Task to complete
In the entries below, which lines run from the one containing "Dikkat ve Tehlike (111, 138)" to the one containing "Sepete Ekle (151, 918)"? Copy exactly those lines, ends included, and no others.

Data extract
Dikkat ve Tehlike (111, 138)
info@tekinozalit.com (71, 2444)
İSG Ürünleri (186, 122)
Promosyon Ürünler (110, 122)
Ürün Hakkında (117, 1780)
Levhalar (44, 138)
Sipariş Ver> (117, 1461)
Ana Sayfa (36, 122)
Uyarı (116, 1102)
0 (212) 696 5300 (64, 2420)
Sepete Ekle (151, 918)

...

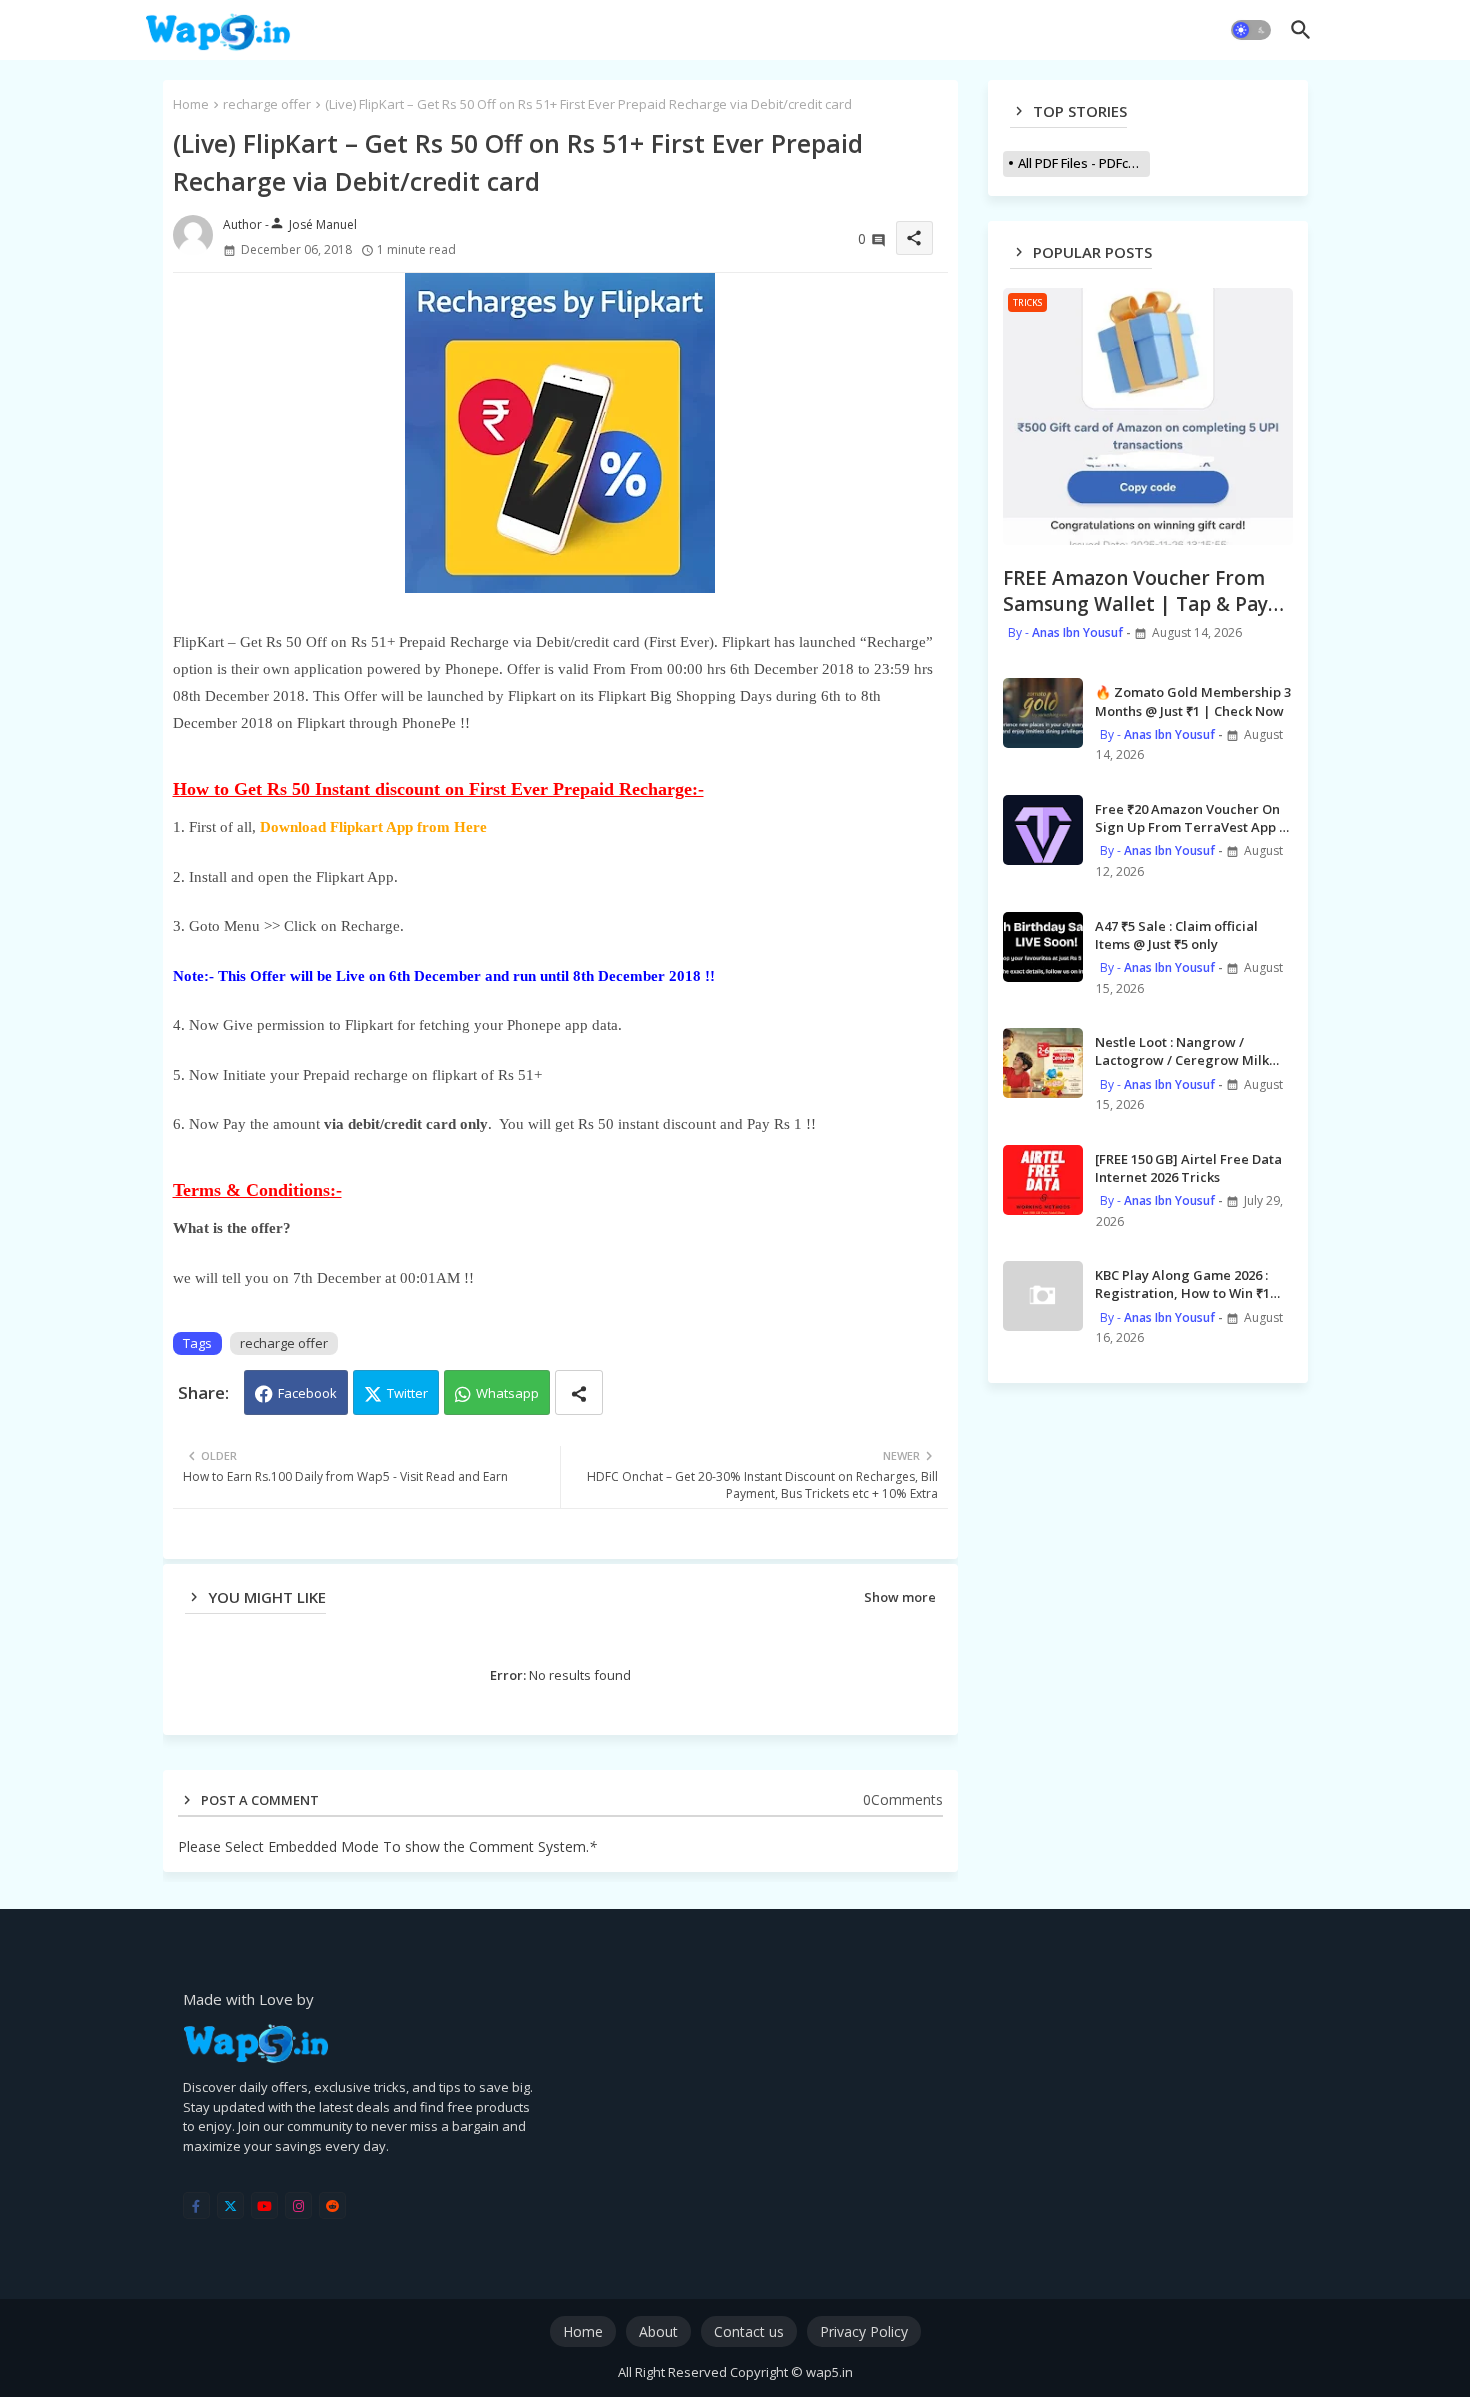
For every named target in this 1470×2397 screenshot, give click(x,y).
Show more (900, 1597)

Solution below
Dikkat ve Tehlike (111, 138)
info@tekinozalit.com (71, 2444)
İSG Ürünleri (186, 122)
Promosyon Ürünler (110, 122)
Ürün Hakkında (117, 1780)
Levhalar (44, 138)
Sipariş Ver> (117, 1461)
Ana Sayfa (36, 122)
Uyarı (116, 1102)
0 (212) 696 5300 (64, 2420)
Sepete Ekle (151, 918)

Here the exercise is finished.